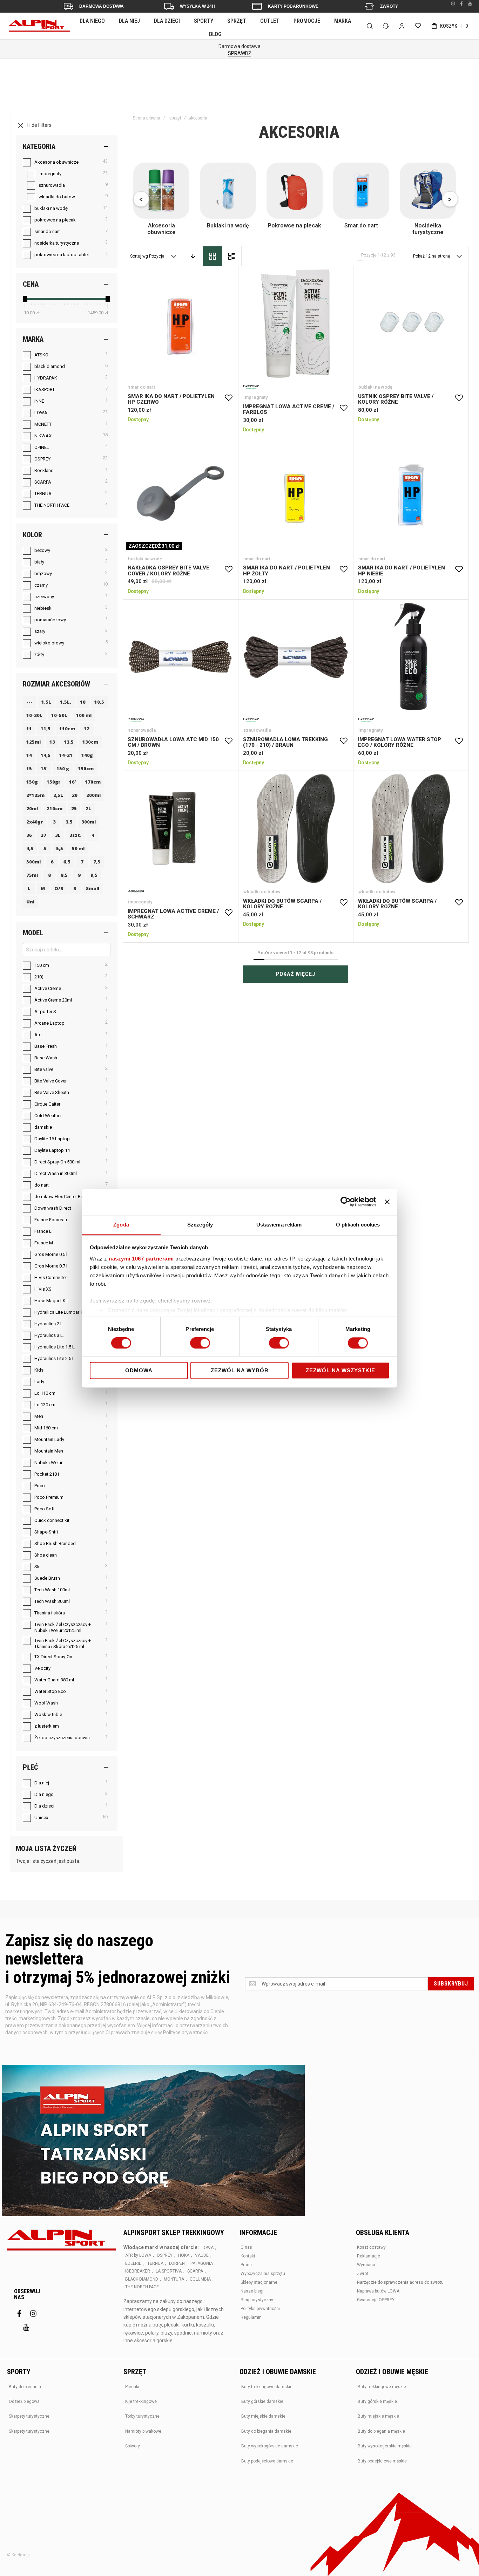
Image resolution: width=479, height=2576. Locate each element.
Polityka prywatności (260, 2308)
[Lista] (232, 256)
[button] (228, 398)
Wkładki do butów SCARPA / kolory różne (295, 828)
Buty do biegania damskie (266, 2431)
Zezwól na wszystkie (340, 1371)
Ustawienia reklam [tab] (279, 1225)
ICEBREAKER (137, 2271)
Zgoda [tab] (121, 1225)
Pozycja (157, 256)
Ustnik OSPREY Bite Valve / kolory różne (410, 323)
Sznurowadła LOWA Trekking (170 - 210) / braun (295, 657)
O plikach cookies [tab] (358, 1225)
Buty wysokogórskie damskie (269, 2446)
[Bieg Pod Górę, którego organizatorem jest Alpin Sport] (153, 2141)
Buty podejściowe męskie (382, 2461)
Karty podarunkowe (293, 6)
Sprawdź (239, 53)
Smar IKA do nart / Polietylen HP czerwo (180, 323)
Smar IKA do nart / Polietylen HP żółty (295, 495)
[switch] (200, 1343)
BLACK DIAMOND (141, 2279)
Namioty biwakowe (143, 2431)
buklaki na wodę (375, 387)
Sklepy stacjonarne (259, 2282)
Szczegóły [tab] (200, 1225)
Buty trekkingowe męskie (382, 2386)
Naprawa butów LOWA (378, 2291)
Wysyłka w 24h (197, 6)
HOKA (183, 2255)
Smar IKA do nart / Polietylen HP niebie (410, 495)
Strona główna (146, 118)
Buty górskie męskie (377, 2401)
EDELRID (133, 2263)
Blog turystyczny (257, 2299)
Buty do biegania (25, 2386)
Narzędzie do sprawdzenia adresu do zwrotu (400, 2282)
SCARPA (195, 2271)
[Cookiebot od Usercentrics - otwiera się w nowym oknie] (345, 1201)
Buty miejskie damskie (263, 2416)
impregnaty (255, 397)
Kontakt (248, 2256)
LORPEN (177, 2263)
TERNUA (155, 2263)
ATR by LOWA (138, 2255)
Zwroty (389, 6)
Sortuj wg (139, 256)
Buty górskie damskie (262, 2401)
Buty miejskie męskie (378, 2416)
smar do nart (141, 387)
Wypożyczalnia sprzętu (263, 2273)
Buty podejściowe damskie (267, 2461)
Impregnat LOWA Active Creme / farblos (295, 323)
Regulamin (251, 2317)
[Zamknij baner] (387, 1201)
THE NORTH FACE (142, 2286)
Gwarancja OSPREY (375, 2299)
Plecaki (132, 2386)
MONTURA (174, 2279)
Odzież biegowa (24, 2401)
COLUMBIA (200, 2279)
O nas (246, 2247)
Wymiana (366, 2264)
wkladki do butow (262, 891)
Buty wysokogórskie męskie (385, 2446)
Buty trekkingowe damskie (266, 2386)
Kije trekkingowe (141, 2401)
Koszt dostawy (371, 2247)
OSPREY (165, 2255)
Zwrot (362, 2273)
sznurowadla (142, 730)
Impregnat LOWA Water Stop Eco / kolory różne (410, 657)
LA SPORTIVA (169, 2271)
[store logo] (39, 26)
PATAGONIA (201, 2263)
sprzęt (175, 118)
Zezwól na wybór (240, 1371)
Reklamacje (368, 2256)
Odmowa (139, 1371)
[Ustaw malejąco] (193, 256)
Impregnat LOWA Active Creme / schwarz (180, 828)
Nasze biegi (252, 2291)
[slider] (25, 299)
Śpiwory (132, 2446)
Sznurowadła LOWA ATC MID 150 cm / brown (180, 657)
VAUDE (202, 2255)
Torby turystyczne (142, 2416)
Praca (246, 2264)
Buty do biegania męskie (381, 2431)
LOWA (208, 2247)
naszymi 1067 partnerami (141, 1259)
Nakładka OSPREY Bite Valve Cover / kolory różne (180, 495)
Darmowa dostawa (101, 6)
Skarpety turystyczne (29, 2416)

---

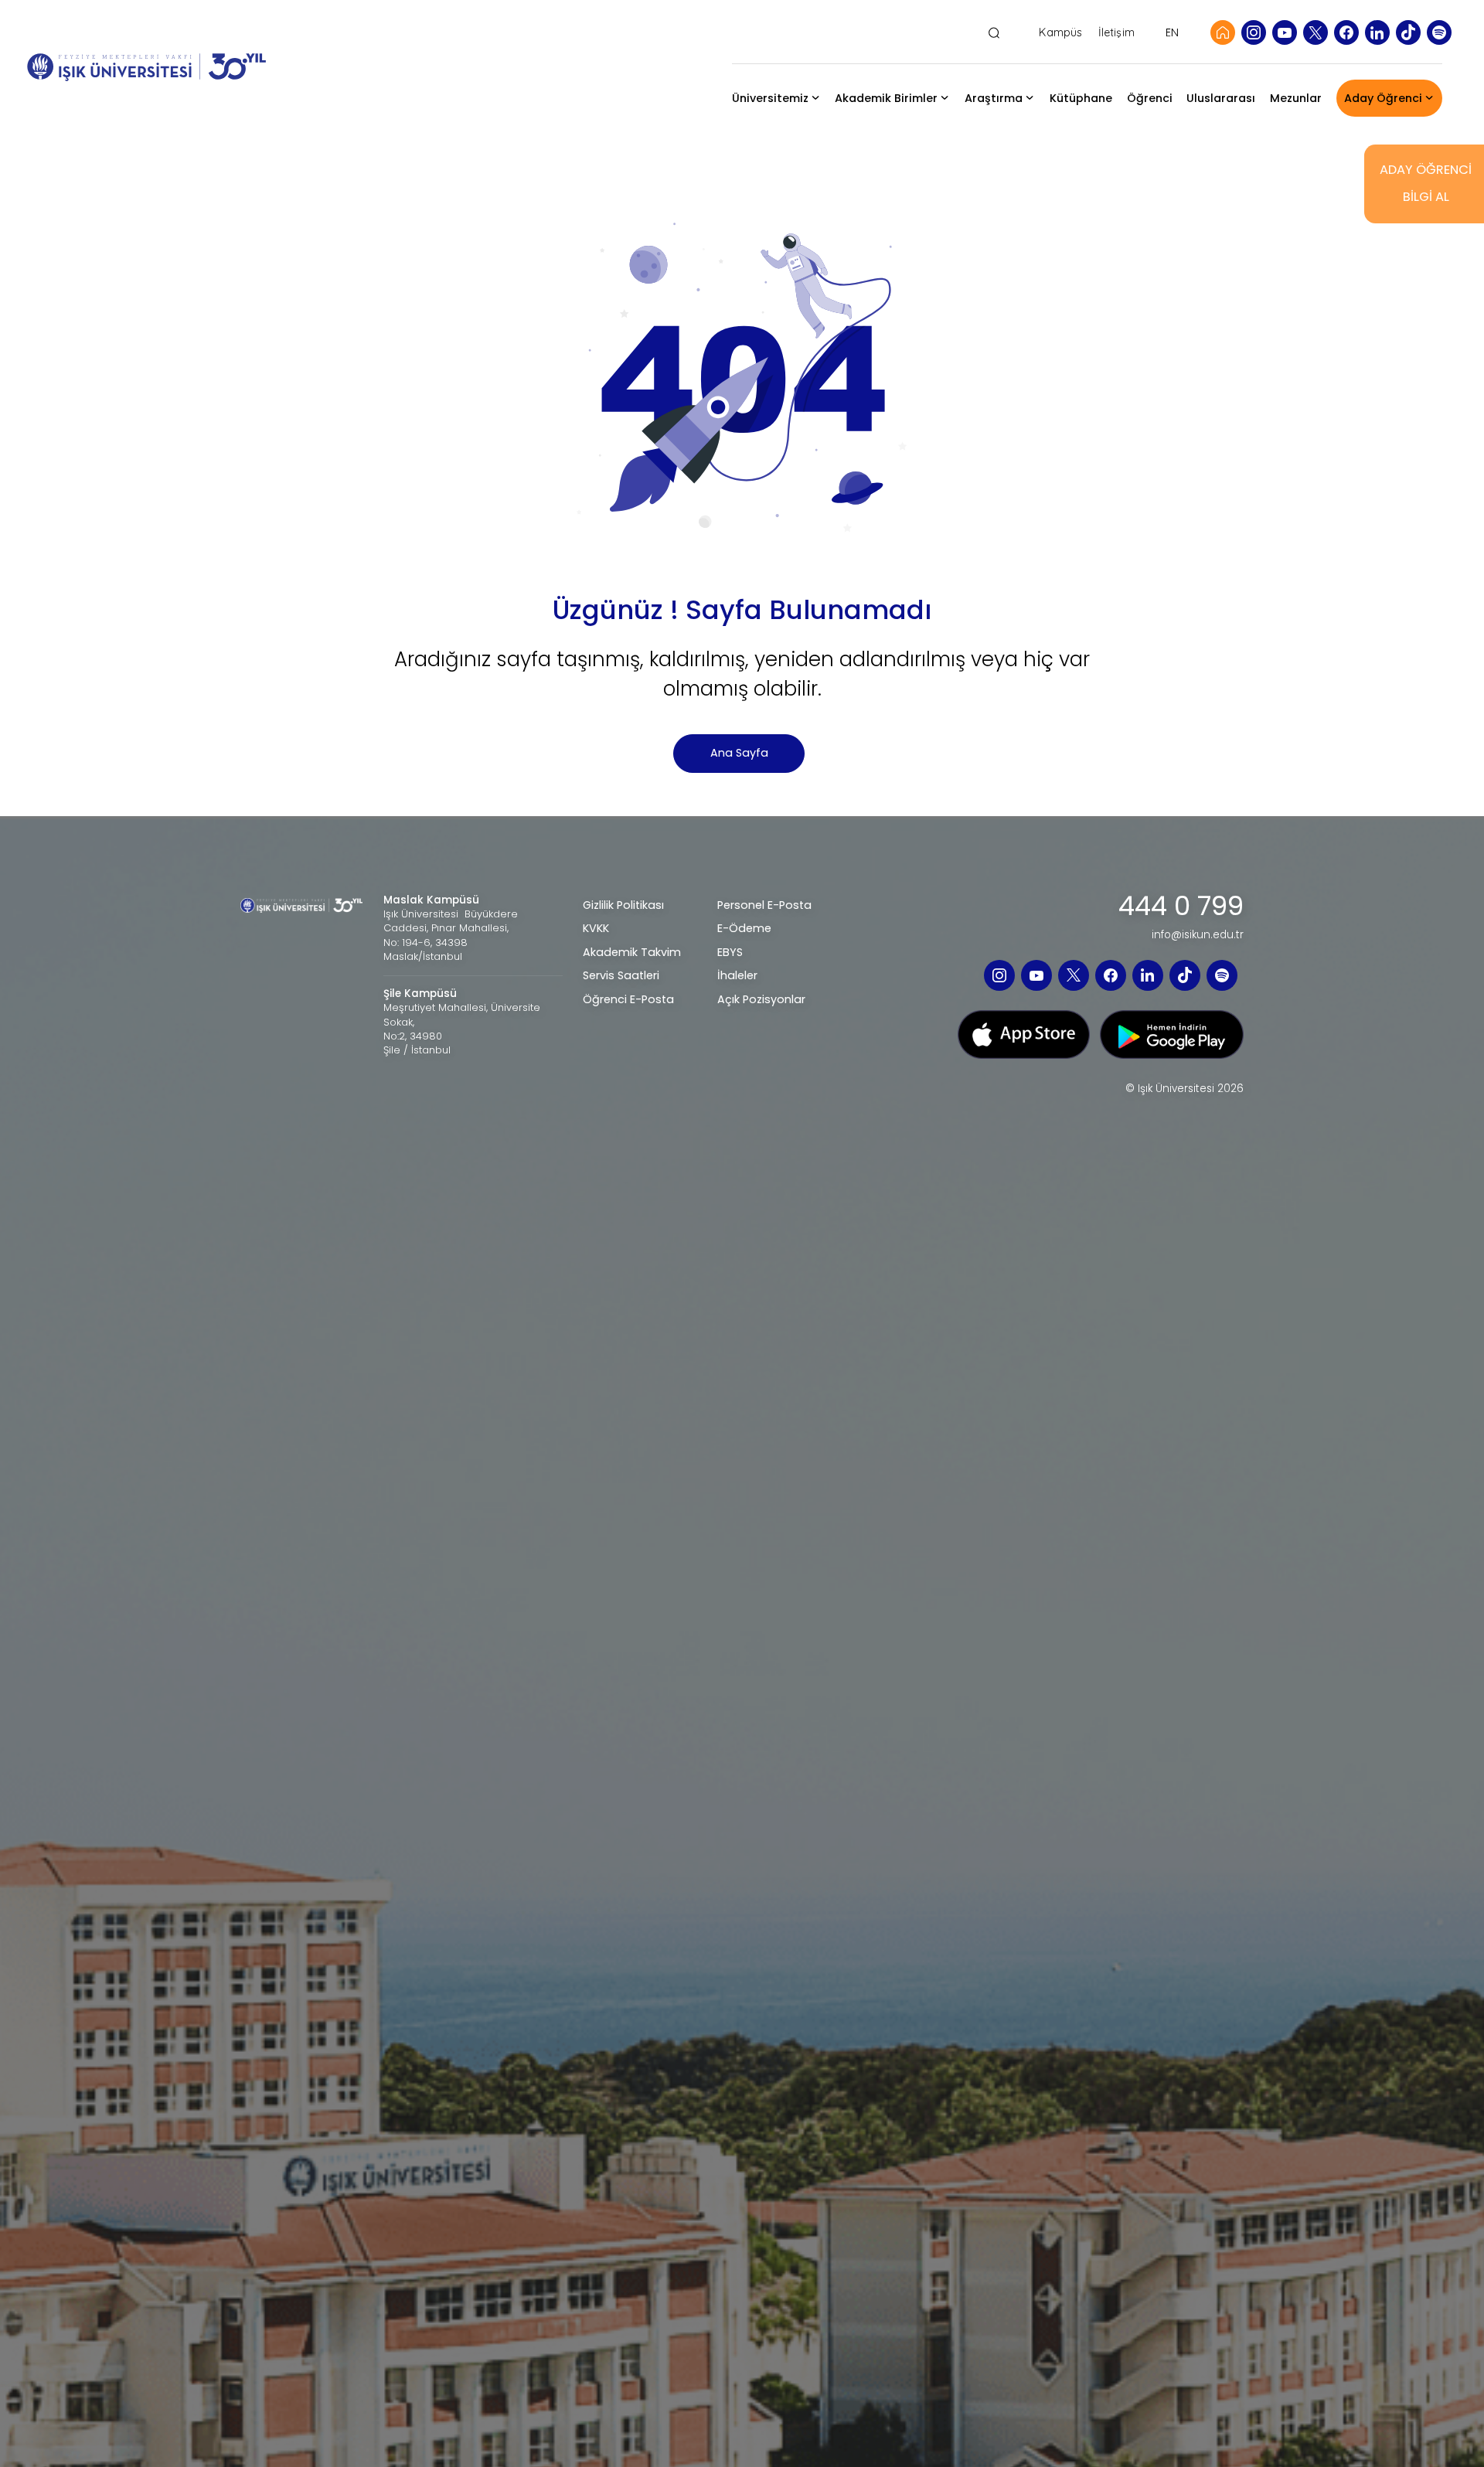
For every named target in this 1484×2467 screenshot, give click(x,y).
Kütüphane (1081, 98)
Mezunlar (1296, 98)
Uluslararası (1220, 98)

---

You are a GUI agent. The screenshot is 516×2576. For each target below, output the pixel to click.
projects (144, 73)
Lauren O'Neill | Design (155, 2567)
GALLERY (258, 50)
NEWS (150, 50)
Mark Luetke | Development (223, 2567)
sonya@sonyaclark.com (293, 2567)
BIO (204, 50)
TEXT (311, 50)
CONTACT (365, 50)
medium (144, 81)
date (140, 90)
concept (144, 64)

## EXERCISE REQUIREMENTS
Repeat the entries above verbatim, but only from the line that has "For every named" down to the line that has "Uluslararası (1220, 98)", inclusive.

## WRITTEN ANSWER
For every named target in this 1484×2467 screenshot, give click(x,y).
Kütüphane (1081, 98)
Mezunlar (1296, 98)
Uluslararası (1220, 98)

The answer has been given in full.